The process of e-discovery starts when the adversaries in a lawsuit demand to see all sorts of information in their search for relevant nuggets. Each side then has to identify all the laptops, smart-phones, memory sticks, network servers and back-up tapes that might store data created by the people in question. It probably also has to request logs from online-service providers, if those people used web-mail or similar services. The results then have to be indexed and reviewed by humans. This usually falls to the junior staff at law firms, some of whom are so fed up with the drudgery that they have quit the profession altogether.

For firms that find themselves in court a lot, it makes increasing sense to bring this entire process in-house, rather than farming it out. Verizon, for instance, has been using outside firms such as Kroll, but found them “really expensive”, says Mr Oot. So Verizon has established a dedicated internal e-discovery group which Mr Oot oversees and which will gradually take over all e-discovery using its own software and staff. Mr Oot reckons this will save Verizon $11m in costs over three years.

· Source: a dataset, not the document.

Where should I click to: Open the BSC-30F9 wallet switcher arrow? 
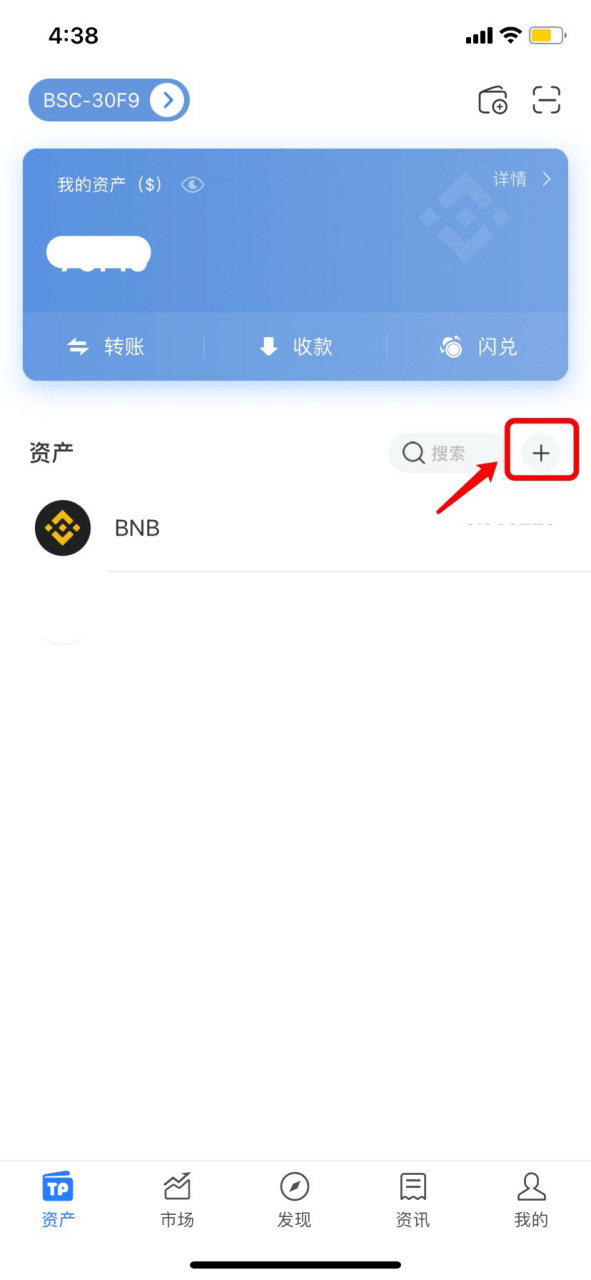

But even as huge companies such as Verizon learn to cope, the civil-justice system as a whole threatens to get bogged down. Stephen Breyer, a justice on America’s Supreme Court, recently expressed concern that, with ordinary cases costing millions just in e-discovery work, “you’re going to drive out of the litigation system a lot of people who ought to be there” so that “justice is determined by wealth, not by the merits of the case.”

This is overwhelmingly an American problem. In countries such as France and Germany that have an inquisitorial legal tradition, e-discovery tends to be proportionate to the case, because judges largely determine what information is relevant. By contrast, in adversarial common-law systems, it is the opponents in a case that decide how much information to peruse before picking out the evidence. But most countries within this tradition, such as Britain, Canada and Australia, have recently moved towards inquisitorial systems to minimise the threat from e-discovery.

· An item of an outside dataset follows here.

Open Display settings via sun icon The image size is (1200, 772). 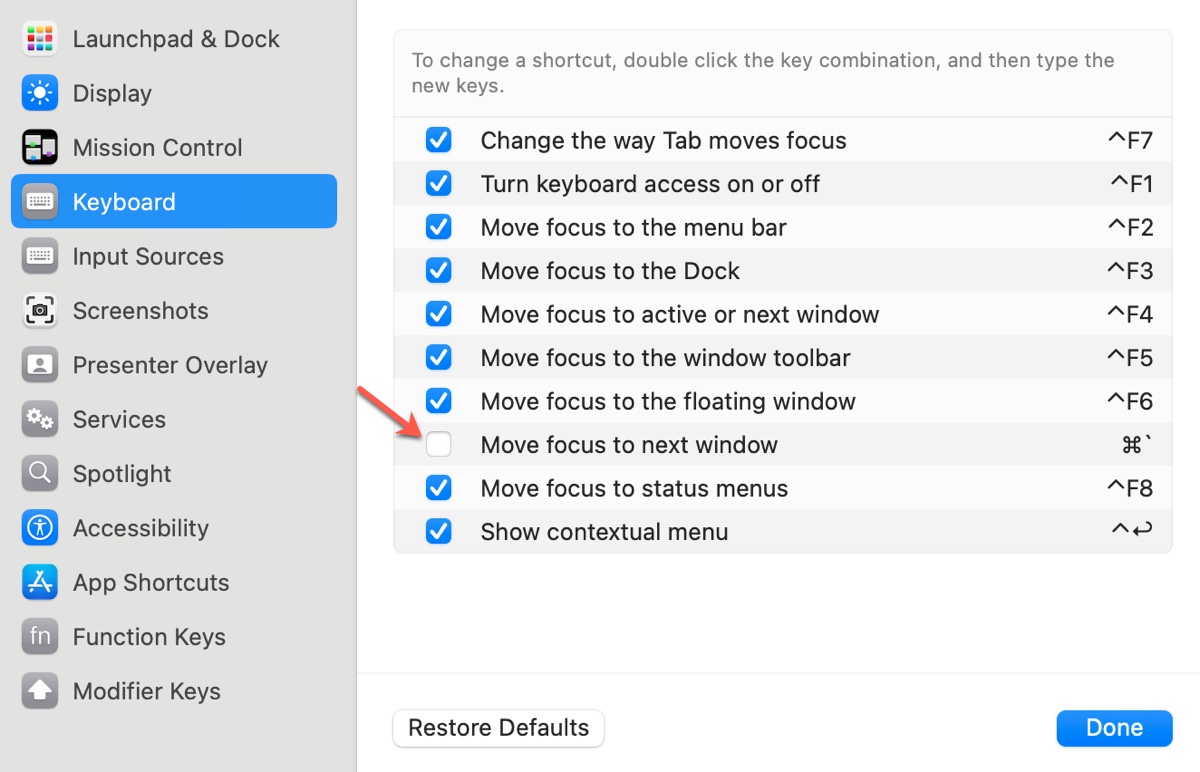click(x=40, y=93)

As a result, American civil law is now “way behind” the rest of the world, says Ms Love Kourlis. New federal rules that took effect in 2006 included guidelines for electronic data. But they have not changed a fundamental aspect of America’s brand of adversarial law, which places almost no limit on the information that the plaintiff and defendant may seek from each other.

So Ms Love Kourlis suggests some new rules. Judges in civil cases, she says, need more power to assess and define the appropriate amount of information that can be sought in each case. Civil cases ought to require both sides to disclose what information they have, as in criminal cases, thus ending the game of hide-and-seek that makes both parties ask for more, for fear of missing something. And shifting lawyers away from being paid by the hour (see article) would mean that they no longer had an incentive to add to the process.